2022 was a challenging year for the entire crypto industry. Declining crypto prices, the collapse of Luna, and several significant hacks resulted in generally negative sentiment and a lot of FUD[1].

However, arguably the biggest news for the web3 industry was the FTX meltdown – one of the biggest centralized exchanges turned out to be insolvent due to inefficient financial reserves.

Would a so-called Proof of Reserves audit prevent crypto users from similar downfalls in the future? We’ll examine it for you in the following paragraphs.


What is a reserve audit?

Audits serve as a helping hand for stakeholders whenever and wherever money is involved. Thanks to documents like income statements or balance sheets, customers, shareholders, or employees of a particular company are able to check its actual financial situation. And as such activities are highly regulated and very often performed by specialized, external agencies (to avoid any mischief or biases), they only improve the credibility of a business.

However, due to immaturity and, very often, the absence of fundamental analysis, crypto projects lacked trustworthy and regular reserve audits. The examples of the FTX meltdown, but also Celsius or BlockFi that also collapsed in 2022, proved how fundamental mistake it was.


What is a Proof of Reserves audit?

Therefore, web3 space had to find a solution to bring the institutional and users’ trust back to the industry. The so-called Proof of Reserves audits seemed to be a perfect answer to concerns over the future of crypto projects.

Simply speaking, Proof of Reserves (PoR) enables verification of whether the off-chain assets back the on-chain assets of a project. If you, at some point, moved your cryptocurrencies to one of the major exchanges, it should be able to assure you that it actually holds the money you sent. Thanks to that, you can gain confidence that an entity didn’t use your cryptocurrencies to, for example, trade on different platforms. That could potentially result in losing all of them.

Proof of Reserves audit is usually performed by a third party that is obviously unrelated to the analyzed company. It is based on creating a snapshot of all the customers’ balances and comparing it to the financial reserves of the entity.

After a positive verification, all the information is transformed into a cryptographic data structure called a Merkle tree, enabling individual users to check the project’s credibility. Such a combination of external verification (regular audit) and cryptography (Merkle trees) enhances the trustworthiness of the process (each change to the balance sheet will be immediately visible) while maintaining the security of users’ funds (they’ll remain anonymous).

Are centralized exchanges safe?

FTX collapse raised many serious concerns over other centralized exchanges. Regarding how renowned and regulated FTX was, web3 enthusiasts could have some serious doubts about whether their funds are safe while kept on other such entities.

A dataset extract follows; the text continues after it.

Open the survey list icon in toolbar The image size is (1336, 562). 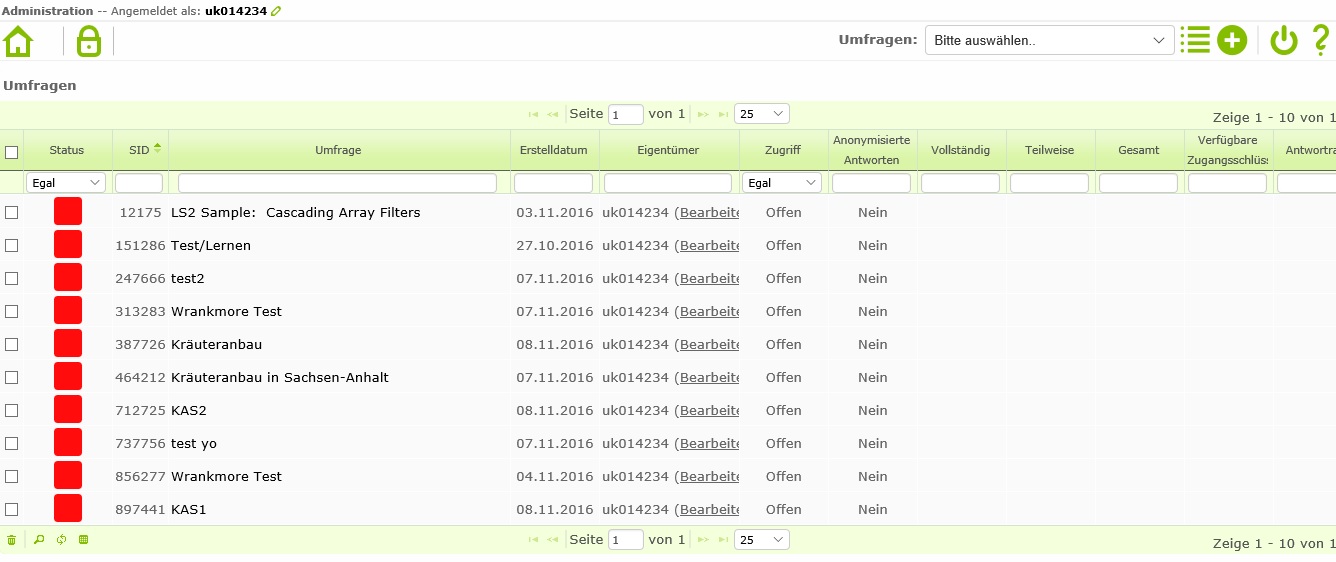[x=1194, y=40]

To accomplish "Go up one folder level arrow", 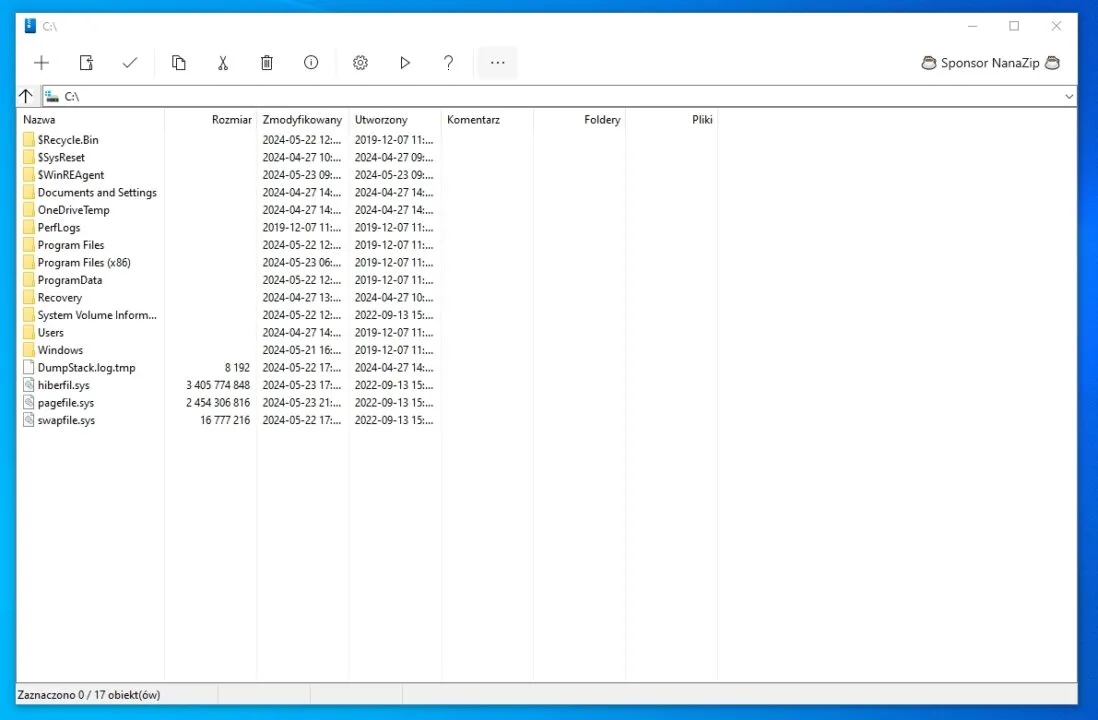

Such concerns led to many people withdrawing their funds from exchanges. Fortunately, practically all of them turned out to be solvent and were able to pay cryptocurrencies and fiat money to users. However, it remains to be seen how such entities as Binance, Kraken, or Gate.io will cope with a serious bank run – as the one experienced by FTX. Would they still be able to cover all the withdrawals?


Proof of Reserves on Binance, Crypto.com, and others

The aforementioned Proof of Reserves turned out to be a good way to ensure users that the financial reserves of the centralized exchanges still secure their funds. The biggest entities, such as Binance, revealed their PoR audits, enabling users to check the audit status as well – they could download the actual Merkle tree (that serves as a cryptographic proof of secured funds).

Moreover, CoinMarketCap, the world’s largest cryptocurrency data aggregator, added a special checkmark to their list of exchanges. Thanks to that, you can quickly check whether a particular entity has already revealed its Proof of Reserves. It is also possible to find detailed info about the financial reserves backing entity.


Proof of Reserves vs. Proof of Solvency

However, information about the reserves of exchange is not enough. If we want to determine whether the entity is solvent and able to withdraw all of the funds held on users’ accounts at any time, it’d be great to know more about its liabilities as well.

Proof of Liabilities and Proof of Solvency (that combines reserves and liabilities) is currently not perceived as a “requirement” for the industry players. Will it change in the future? Well, if centralized entities would like to ensure users about their funds’ safety, such proofs should become ubiquitous in the short term.


Will Proof of Reserves make web3 more secure?

Proof of Reserves is undoubtedly a step in a good direction. Thanks to such audits, crypto projects and centralized exchanges, in particular, can recover at least a fraction of trust lost due to FTX, Celsius, or BlockFi meltdowns.

However, as mentioned above, it’s not enough. Centralized entities don’t work in a trustless manner – such inherent to their decentralized counterparts (and web3 primitives in general). They require users’ “faith” in order to work properly.

Then, if the world of CeFi would like to remain an essential part of the post-FTX crypto era, making Proof of Liabilities and Proof of Solvency standards (along with PoR) is a logical next step.

[1] FUD – an acronym for „Fear, Uncertainty, Doubt”; manipulation strategy aimed at evoking negative emotions over a particular group of assets (in this case – cryptocurrencies) leading to intensified selling and successive price declines.